- **Supplied material**:

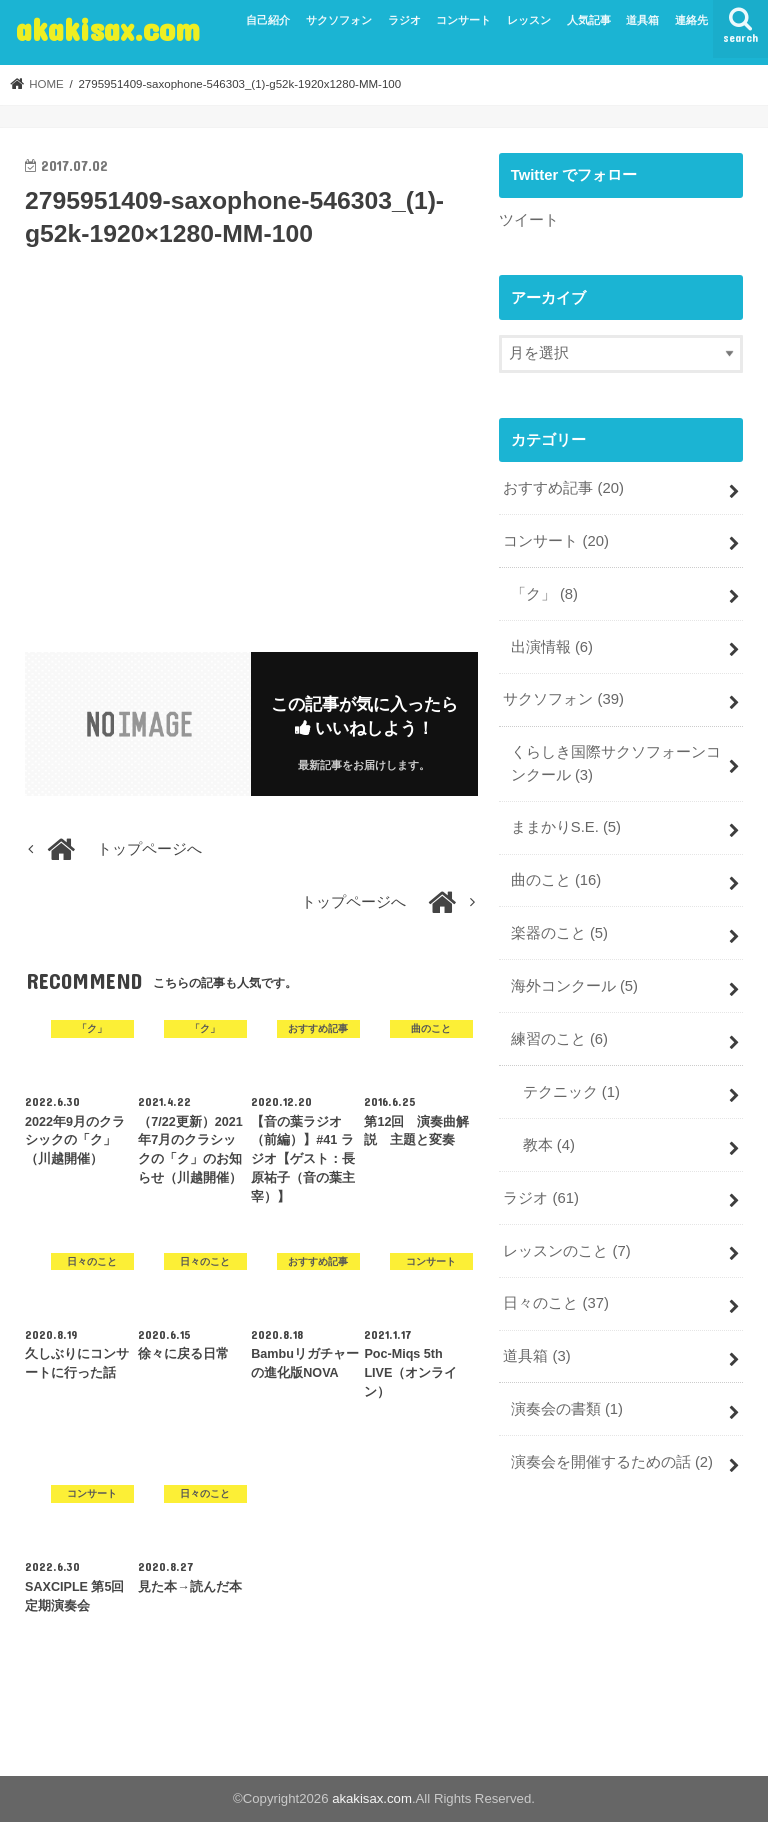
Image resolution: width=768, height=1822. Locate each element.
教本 (549, 1145)
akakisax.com (108, 28)
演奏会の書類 (567, 1409)
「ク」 (544, 594)
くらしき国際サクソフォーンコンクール (616, 763)
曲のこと (556, 880)
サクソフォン (339, 20)
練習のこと (559, 1039)
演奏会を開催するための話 (612, 1462)
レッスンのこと (566, 1251)
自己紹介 (268, 20)
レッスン (529, 20)
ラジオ (404, 20)
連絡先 (691, 20)
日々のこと (556, 1303)
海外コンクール (574, 986)
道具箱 (642, 20)
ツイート (529, 220)
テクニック (571, 1092)
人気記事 (589, 20)
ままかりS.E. (566, 827)
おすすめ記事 (563, 488)
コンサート (463, 20)
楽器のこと (559, 933)
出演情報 (552, 647)
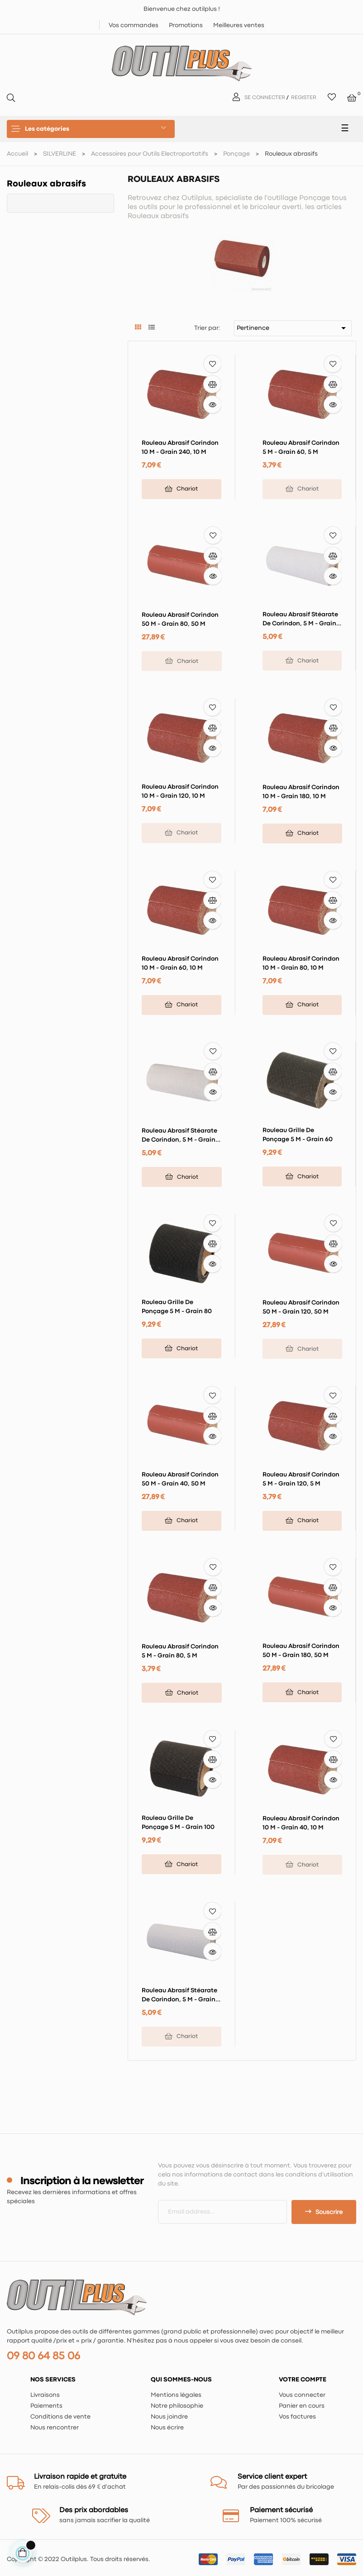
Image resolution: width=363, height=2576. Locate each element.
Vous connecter (302, 2395)
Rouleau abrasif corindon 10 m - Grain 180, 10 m (301, 792)
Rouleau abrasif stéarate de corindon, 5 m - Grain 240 (179, 1136)
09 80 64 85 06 (43, 2356)
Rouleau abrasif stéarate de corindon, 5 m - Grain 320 (300, 620)
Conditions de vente (60, 2416)
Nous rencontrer (54, 2427)
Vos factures (297, 2416)
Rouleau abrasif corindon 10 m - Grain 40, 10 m (301, 1823)
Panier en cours (302, 2406)
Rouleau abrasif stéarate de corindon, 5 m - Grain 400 (179, 1996)
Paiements (46, 2406)
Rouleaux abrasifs (46, 184)
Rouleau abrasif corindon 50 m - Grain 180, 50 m (301, 1650)
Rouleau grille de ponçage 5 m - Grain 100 (178, 1822)
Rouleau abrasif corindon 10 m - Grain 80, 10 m (301, 963)
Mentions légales (176, 2395)
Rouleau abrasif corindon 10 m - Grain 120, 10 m (180, 791)
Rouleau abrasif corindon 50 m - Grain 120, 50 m (301, 1307)
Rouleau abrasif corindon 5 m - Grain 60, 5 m (301, 447)
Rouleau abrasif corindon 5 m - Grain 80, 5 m (180, 1651)
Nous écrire (167, 2427)
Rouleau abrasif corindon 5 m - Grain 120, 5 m (301, 1479)
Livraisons (45, 2395)
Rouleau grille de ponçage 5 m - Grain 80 (177, 1307)
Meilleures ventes (238, 25)
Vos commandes (133, 25)
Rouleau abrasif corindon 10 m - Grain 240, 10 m (180, 447)
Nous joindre (169, 2416)
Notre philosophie (177, 2406)
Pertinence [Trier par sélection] (293, 328)
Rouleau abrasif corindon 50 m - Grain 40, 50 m (180, 1479)
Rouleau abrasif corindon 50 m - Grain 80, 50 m (180, 619)
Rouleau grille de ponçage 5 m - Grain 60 (298, 1135)
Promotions (186, 25)
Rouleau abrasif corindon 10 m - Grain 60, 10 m (180, 963)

- **Task statement**: Pull out every one of the lines above without changing a character, and leave the pictures out.

- **Result of the exercise**:
Image resolution: width=768, height=1822. Locate each element.
教本 (549, 1145)
akakisax.com (108, 28)
演奏会の書類 (567, 1409)
「ク」 (544, 594)
くらしき国際サクソフォーンコンクール (616, 763)
曲のこと (556, 880)
サクソフォン (339, 20)
練習のこと (559, 1039)
演奏会を開催するための話 (612, 1462)
レッスンのこと (566, 1251)
自己紹介 (268, 20)
レッスン (529, 20)
ラジオ (404, 20)
連絡先 (691, 20)
日々のこと (556, 1303)
海外コンクール (574, 986)
道具箱 (642, 20)
ツイート (529, 220)
テクニック (571, 1092)
人気記事 (589, 20)
ままかりS.E. (566, 827)
おすすめ記事 (563, 488)
コンサート (463, 20)
楽器のこと (559, 933)
出演情報 (552, 647)
Image resolution: width=363, height=2576. Locate each element.
Vous connecter (302, 2395)
Rouleau abrasif corindon 10 m - Grain 180, 10 m (301, 792)
Rouleau abrasif stéarate de corindon, 5 m - Grain 240 (179, 1136)
09 80 64 85 06 (43, 2356)
Rouleau abrasif stéarate de corindon, 5 m - Grain 320 (300, 620)
Conditions de vente (60, 2416)
Nous rencontrer (54, 2427)
Vos factures (297, 2416)
Rouleau abrasif corindon 10 m - Grain 40, 10 m (301, 1823)
Panier en cours (302, 2406)
Rouleau abrasif stéarate de corindon, 5 m - Grain 400 (179, 1996)
Paiements (46, 2406)
Rouleaux abrasifs (46, 184)
Rouleau abrasif corindon 50 m - Grain 180, 50 m (301, 1650)
Rouleau grille de ponçage 5 m - Grain 100 (178, 1822)
Rouleau abrasif corindon 10 m - Grain 80, 10 m (301, 963)
Mentions légales (176, 2395)
Rouleau abrasif corindon 10 m - Grain 120, 10 m (180, 791)
Rouleau abrasif corindon 50 m - Grain 120, 50 m (301, 1307)
Rouleau abrasif corindon 5 m - Grain 60, 5 m (301, 447)
Rouleau abrasif corindon 5 m - Grain 80, 5 m (180, 1651)
Nous écrire (167, 2427)
Rouleau abrasif corindon 5 m - Grain 120, 5 m (301, 1479)
Livraisons (45, 2395)
Rouleau grille de ponçage 5 m - Grain 80 (177, 1307)
Meilleures ventes (238, 25)
Vos commandes (133, 25)
Rouleau abrasif corindon 10 m - Grain 240, 10 m (180, 447)
Nous joindre (169, 2416)
Notre philosophie (177, 2406)
Pertinence [Trier par sélection] (293, 328)
Rouleau abrasif corindon 50 m - Grain 40, 50 m (180, 1479)
Rouleau abrasif corindon 50 m - Grain 80, 50 m (180, 619)
Rouleau grille de ponçage 5 m - Grain 60 (298, 1135)
Promotions (186, 25)
Rouleau abrasif corindon 10 m - Grain 60, 10 m (180, 963)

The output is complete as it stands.